TÜRKİYE’NİN ATEŞKES İHLALLERİ
ABD’nin, Türkiye’nin ateşkes ihlallerini ve DAİŞ’le mücadele hedefine aykırı eylemlerini QSD ve Özerk Yönetim’in tüm uyarılarına rağmen görmezden geldiğini vurgulayan Bodette, “Dolayısıyla Türkiye bu gibi ihlallerinde her zaman paçayı sıyırabildiğini, bir yaptırımla karşı karşıya kalmayacağını öğrenmiş oldu. ABD’nin ve Suriye’deki diğer garantör güçlerin ve bir bütün olarak uluslararası toplumun bu davranışa izin vermesinin çok tehlikeli sonuçları oluyor. Türkiye’nin kara işgaline karşı yaptırımların uygulanması gerekiyor ve olacak da. Örneğin Türkiye’nin Kobanê’ye saldırısı zaten tartışmalı olan ve olumlu sonuçlanması beklenmeyen F-16 satışı ihtimalini tamamen ortadan kaldırdı. Bu saldırı sonucunda Türkiye-ABD ilişkilerinde gerçek bir yapısal bozulma meydana gelecek diyebiliriz” diye belirtti.

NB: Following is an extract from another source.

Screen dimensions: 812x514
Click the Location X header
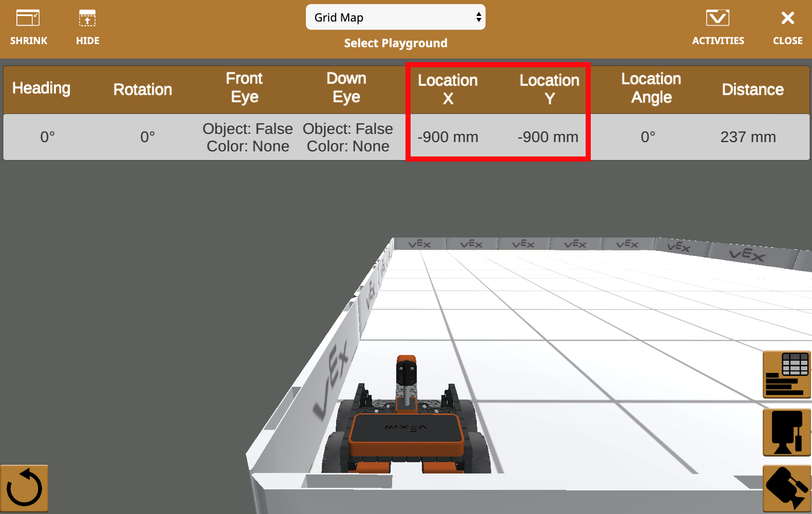coord(448,89)
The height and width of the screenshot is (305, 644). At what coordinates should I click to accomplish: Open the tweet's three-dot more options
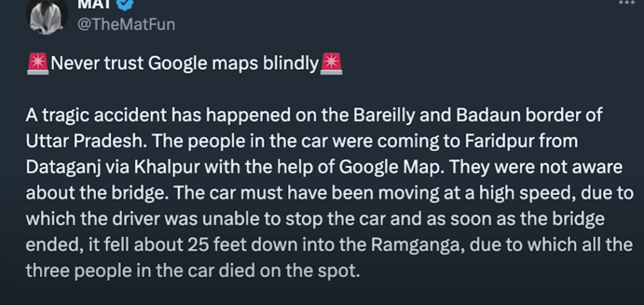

ABD İŞGAL GİRİŞİMİNE KARŞILIK VERECEK
Türkiye’nin 2019’da QSD ve Özerk Yönetim’e yönelik saldırılara karşı da partiler üstü bir muhalefet olduğunu ve ABD’de 8 Kasım’da gerçekleşen ara seçimlerdeki sonuçların bu durumu değiştirmeyeceğini ifade eden Bodette, “Şu anda ABD Kongresi Demokratların, Senato da Cumhuriyetçilerin kontrolü altında. Erdoğan’a yönelik hala çok ciddi bir muhalefet var. Her iki taraf da SDG’ye yönelik Türk saldırılarının kabul edilemez olduğunu ifade ediyor. Yani şunu söyleyebiliriz, Türkiye bu saldırıların sonucunda bir işgale kalkışacaksa, ABD buna bir karşılık verecek. Ancak az önce de dediğim gibi ABD’nin çeşitli konularda Türkiye’nin ihlallerine karşı tepkisiz tutumu ve askeri operasyonlara engel olmamış olması, düşük yoğunluklu bir savaş olasılığını arttırıyor. ABD her ne kadar işgale izin vermeyecek olsa da düşük yoğunluklu savaşa müdahale etmeyebilir. Şu an için ABD’nin bu hava saldırılarına yönelik nasıl bir tutum alacağı net değil. Ancak son gelişmeler ışığında beklentim ABD’nin kendi çıkarları da doğrultusunda bir işgal girişimine çok sert yanıt vereceği yönünde” belirlemesinde bulundu.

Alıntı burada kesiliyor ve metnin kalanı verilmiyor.